* THE PROBLEM *
Copy the material from its beginning through the line containing "Click the Work", switching "checkbox" to "toggle" and leaving everything else unchanged.

* AVAILABLE DATA *

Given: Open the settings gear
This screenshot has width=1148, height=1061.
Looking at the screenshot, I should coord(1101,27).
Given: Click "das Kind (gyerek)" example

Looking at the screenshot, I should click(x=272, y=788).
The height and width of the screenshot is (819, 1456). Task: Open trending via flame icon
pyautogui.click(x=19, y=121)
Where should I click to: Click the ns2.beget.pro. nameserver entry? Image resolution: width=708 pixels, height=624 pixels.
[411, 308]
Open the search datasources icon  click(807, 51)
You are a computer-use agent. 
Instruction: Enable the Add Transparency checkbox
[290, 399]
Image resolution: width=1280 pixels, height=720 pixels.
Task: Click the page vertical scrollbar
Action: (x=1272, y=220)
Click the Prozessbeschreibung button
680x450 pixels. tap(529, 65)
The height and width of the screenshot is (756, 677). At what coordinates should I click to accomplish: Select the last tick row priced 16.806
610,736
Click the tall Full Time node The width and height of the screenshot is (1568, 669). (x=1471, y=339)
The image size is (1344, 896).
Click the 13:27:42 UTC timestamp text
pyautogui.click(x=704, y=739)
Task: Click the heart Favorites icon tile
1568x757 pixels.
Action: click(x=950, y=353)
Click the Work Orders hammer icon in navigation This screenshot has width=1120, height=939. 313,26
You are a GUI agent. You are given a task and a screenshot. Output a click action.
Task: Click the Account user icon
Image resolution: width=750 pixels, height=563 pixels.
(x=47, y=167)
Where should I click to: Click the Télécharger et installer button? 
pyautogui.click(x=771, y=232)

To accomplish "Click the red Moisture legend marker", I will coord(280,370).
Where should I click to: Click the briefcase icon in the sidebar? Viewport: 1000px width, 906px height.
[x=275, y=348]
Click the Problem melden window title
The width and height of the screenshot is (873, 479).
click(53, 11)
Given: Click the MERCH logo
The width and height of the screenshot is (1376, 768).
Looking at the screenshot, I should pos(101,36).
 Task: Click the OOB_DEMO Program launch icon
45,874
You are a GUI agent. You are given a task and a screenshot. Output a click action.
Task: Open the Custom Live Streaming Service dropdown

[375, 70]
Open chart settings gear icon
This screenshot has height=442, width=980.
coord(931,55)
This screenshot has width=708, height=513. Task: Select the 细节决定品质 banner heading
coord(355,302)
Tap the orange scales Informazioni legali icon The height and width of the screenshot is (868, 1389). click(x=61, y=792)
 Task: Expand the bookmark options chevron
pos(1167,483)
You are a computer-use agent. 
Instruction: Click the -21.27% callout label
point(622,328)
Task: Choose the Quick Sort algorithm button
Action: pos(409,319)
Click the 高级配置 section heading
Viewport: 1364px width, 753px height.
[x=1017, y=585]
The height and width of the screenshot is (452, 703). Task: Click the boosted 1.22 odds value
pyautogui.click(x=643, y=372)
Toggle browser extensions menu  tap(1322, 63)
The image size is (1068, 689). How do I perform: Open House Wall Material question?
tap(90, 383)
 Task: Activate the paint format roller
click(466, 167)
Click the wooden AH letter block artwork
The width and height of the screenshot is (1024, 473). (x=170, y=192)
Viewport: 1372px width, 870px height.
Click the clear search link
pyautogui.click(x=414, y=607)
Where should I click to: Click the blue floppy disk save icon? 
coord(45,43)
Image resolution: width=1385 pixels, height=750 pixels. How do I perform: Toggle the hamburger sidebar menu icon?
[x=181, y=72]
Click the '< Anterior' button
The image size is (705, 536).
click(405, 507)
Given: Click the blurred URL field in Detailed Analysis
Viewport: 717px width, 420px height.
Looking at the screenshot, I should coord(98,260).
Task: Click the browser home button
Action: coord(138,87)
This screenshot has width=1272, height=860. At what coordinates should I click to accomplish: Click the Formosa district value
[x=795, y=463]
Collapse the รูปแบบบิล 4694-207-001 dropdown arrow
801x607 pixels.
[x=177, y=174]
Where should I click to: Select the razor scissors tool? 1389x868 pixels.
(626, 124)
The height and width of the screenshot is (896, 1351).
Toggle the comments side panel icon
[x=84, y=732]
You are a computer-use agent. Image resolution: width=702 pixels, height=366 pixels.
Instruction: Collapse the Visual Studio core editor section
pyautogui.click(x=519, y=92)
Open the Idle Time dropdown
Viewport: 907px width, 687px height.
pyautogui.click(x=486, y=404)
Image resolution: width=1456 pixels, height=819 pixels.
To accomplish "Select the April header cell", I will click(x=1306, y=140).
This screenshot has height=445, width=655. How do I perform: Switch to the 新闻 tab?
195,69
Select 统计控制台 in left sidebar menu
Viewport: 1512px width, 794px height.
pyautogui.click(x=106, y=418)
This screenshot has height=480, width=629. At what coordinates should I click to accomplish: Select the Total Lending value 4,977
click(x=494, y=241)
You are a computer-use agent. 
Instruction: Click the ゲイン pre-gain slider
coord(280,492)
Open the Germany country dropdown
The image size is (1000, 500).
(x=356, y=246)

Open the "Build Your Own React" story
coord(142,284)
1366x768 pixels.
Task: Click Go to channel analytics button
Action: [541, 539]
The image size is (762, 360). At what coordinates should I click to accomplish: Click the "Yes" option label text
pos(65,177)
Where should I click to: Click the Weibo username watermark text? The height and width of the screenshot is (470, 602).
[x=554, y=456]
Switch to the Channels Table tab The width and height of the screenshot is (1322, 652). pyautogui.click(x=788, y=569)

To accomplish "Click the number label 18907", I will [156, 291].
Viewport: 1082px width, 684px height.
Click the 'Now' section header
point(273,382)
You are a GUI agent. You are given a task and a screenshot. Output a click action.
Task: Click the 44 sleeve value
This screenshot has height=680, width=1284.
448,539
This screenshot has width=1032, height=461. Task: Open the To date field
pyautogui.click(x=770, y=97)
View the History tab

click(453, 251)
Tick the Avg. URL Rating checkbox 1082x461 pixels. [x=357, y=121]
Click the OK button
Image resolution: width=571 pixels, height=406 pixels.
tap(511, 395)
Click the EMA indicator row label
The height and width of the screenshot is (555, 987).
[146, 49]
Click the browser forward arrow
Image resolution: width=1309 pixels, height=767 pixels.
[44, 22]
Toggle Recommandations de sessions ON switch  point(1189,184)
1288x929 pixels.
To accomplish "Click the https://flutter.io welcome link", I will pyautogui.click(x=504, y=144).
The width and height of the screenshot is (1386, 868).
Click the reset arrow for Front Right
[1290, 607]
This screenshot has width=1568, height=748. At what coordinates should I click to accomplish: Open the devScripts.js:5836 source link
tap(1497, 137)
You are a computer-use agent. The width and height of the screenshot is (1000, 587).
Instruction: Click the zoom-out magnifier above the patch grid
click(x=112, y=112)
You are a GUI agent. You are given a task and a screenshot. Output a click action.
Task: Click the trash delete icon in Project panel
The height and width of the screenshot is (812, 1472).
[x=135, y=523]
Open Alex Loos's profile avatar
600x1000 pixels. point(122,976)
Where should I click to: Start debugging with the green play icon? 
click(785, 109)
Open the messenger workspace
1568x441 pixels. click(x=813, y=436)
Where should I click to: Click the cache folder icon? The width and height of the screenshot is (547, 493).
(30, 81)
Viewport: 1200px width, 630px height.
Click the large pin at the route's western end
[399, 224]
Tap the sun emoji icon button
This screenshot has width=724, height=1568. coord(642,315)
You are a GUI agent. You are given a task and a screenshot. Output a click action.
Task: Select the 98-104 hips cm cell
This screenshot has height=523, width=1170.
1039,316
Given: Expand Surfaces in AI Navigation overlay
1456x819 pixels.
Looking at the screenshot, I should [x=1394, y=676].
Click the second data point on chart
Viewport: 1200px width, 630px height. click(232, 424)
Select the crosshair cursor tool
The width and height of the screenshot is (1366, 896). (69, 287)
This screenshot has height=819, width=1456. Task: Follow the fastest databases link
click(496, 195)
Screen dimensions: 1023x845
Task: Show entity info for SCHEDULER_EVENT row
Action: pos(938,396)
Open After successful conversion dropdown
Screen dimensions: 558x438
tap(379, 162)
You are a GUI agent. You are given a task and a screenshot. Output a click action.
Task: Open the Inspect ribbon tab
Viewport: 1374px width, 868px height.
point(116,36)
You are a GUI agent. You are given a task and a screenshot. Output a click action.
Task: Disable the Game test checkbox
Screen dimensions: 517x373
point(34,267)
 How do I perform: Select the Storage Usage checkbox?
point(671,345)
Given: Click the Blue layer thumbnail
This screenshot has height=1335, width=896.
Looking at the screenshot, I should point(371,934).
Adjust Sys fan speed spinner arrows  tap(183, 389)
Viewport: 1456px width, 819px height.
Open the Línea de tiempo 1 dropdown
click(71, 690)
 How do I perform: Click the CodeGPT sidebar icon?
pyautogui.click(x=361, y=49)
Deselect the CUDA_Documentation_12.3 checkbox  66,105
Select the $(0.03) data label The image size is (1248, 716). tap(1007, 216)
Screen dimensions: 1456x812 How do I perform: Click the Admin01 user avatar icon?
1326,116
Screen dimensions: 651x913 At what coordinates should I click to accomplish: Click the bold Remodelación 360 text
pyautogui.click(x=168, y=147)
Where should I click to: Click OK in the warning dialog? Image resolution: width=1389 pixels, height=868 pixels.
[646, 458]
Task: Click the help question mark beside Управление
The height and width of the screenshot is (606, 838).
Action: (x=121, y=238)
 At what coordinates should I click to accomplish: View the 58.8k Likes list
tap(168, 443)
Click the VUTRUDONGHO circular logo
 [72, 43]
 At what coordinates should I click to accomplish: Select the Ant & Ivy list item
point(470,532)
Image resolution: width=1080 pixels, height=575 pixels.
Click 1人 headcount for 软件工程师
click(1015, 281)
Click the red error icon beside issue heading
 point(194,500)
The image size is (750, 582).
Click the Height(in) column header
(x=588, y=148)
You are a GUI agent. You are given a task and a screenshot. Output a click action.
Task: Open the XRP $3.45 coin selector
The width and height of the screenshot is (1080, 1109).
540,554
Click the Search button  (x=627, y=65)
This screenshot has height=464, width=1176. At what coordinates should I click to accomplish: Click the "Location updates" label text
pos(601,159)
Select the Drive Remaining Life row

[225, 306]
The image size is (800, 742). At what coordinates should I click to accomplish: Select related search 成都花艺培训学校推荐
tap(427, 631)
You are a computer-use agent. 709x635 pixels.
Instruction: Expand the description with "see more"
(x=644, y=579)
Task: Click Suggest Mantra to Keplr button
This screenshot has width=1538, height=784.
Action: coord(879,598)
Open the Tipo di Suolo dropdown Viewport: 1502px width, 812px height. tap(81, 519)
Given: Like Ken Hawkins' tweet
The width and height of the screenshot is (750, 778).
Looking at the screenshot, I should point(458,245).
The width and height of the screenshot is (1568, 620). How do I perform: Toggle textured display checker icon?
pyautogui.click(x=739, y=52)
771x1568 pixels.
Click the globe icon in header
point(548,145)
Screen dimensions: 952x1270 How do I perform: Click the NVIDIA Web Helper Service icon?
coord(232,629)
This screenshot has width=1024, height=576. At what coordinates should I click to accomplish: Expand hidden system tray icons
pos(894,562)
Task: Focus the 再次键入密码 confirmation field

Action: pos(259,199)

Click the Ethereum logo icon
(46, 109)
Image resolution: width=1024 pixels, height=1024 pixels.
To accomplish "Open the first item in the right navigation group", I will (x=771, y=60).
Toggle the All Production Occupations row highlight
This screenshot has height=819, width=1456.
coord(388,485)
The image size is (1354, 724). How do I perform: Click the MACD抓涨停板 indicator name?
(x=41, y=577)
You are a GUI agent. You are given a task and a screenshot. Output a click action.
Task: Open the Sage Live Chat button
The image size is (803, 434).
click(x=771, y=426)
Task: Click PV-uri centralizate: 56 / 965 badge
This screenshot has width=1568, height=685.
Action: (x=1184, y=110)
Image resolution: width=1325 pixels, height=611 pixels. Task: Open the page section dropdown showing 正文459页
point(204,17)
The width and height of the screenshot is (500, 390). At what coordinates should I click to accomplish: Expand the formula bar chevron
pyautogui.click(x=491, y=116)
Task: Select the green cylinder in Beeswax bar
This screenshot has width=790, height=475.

* SOLUTION FOR THIS TASK *
Given: Open the settings gear
This screenshot has width=1148, height=1061.
Looking at the screenshot, I should coord(1101,27).
Given: Click "das Kind (gyerek)" example

Looking at the screenshot, I should click(x=272, y=788).
The height and width of the screenshot is (819, 1456). Task: Open trending via flame icon
pyautogui.click(x=19, y=121)
Where should I click to: Click the ns2.beget.pro. nameserver entry? Image resolution: width=708 pixels, height=624 pixels.
[411, 308]
Open the search datasources icon  click(807, 51)
You are a computer-use agent. 
Instruction: Enable the Add Transparency toggle
[290, 399]
Image resolution: width=1280 pixels, height=720 pixels.
Task: Click the page vertical scrollbar
Action: (x=1272, y=220)
Click the Prozessbeschreibung button
680x450 pixels. tap(529, 65)
The height and width of the screenshot is (756, 677). At what coordinates should I click to accomplish: Select the last tick row priced 16.806
610,736
Click the tall Full Time node The width and height of the screenshot is (1568, 669). (x=1471, y=339)
The image size is (1344, 896).
Click the 13:27:42 UTC timestamp text
pyautogui.click(x=704, y=739)
Task: Click the heart Favorites icon tile
1568x757 pixels.
Action: click(x=950, y=353)
Click the Work Orders hammer icon in navigation This screenshot has width=1120, height=939. 313,26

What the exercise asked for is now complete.